Al riguardo ha precisato:
- di non avere scopo di lucro e di non avere mai svolto attività commerciale;
- di avere come scopo quello di ottenere con tutte le iniziative possibili la giustizia dovuta;
- di finanziarsi tramite elargizioni degli associati, sovvenzioni di Enti pubblici e privati nonché contributi in denaro o in natura, questi ultimi costituiti da opere d’arte (in prevalenza quadri) che gli autori stessi hanno destinato al Fondo di solidarietà in momenti successivi … e che il Comune di …. ha successivamente conferito alla Associazione.

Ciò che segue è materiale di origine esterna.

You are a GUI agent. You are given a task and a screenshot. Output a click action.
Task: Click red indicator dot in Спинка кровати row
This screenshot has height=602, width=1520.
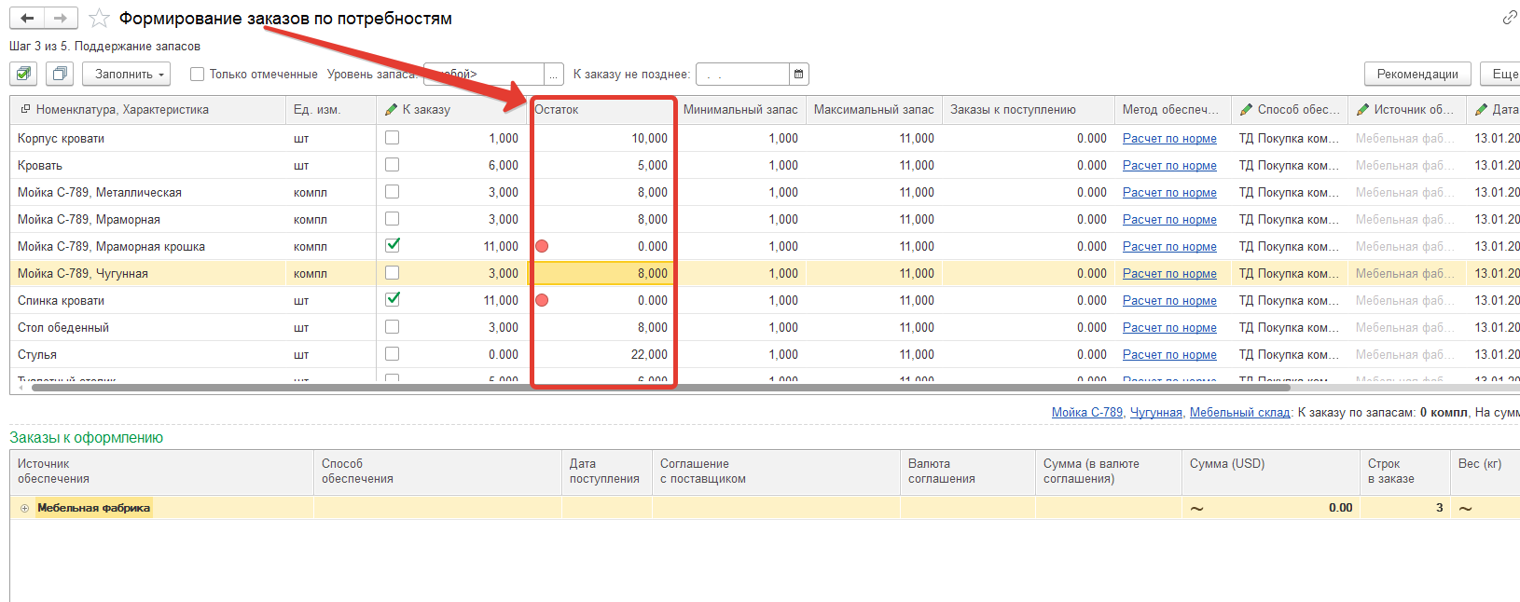coord(542,300)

Ha segnalato, inoltre, che, trovandosi attualmente nella necessità per la sua sussistenza di trasformare in denaro contante le elargizioni in natura, intende indire un’asta per la vendita al pubblico di tutte le opere d’arte ed eventualmente, nell’occasione, richiedere espressamente a vari autori altri contributi.
Ha espresso l’avviso che nella normativa fiscale degli enti non commerciali i conferimenti non sono tassabili e, pertanto, non può esserlo neanche il provento derivante dalla vendita dei beni conferiti.
Al riguardo si osserva quanto segue.
L’art. 108, comma 1, del testo unico delle imposte sui redditi, approvato con DPR 22 dicembre 1986, n. 917, dispone che "il reddito complessivo degli enti non commerciali di cui alla lettera c) del comma 1 dell’art. 87 è formato dai redditi fondiari, di capitale, di impresa e diversi, ovunque prodotti e quale ne sia la destinazione...". In particolare, rientrano tra i redditi diversi, quelli "derivanti da attività commerciali non esercitate abitualmente"
Ciò premesso, occorre valutare se nella fattispecie prospettata, ossia la vendita all’asta delle opere d’arte, siano ravvisabili elementi che facciano assumere all’operazione occasionale una configurazione commerciale.
Codesta Associazione afferma di non avere mai svolto attività commerciale e di trovarsi nella necessità di ricorrere alla vendita all’asta dei contributi in natura unicamente al fine di sopravvivere e continuare a perseguire il fine istituzionale di ottenere giustizia in relazione all’evento che ha determinato la costituzione della stessa.
E in effetti le opere d’arte oggetto della vendita all’asta sono state offerte dagli autori, in luogo di valuta, allo scopo di assicurare all’ente le risorse finanziarie necessarie per lo svolgimento delle attività volte al raggiungimento dei propri fini istituzionali.
Si è dell’avviso, pertanto, che l’operazione prospettata non realizzi una attività commerciale in quanto non è ravvisabile nella stessa l’elemento dell’intermediazione nello scambio dei beni ma una semplice operazione di dismissione patrimoniale.
Ciò, beninteso, a condizione che la vendita all’asta non richieda l’impiego di mezzi organizzati professionalmente né assuma rilevanza autonoma nell’ambito di una iniziativa volta a liquidare beni acquisiti nella sfera della attività istituzionale propria dell’associazione.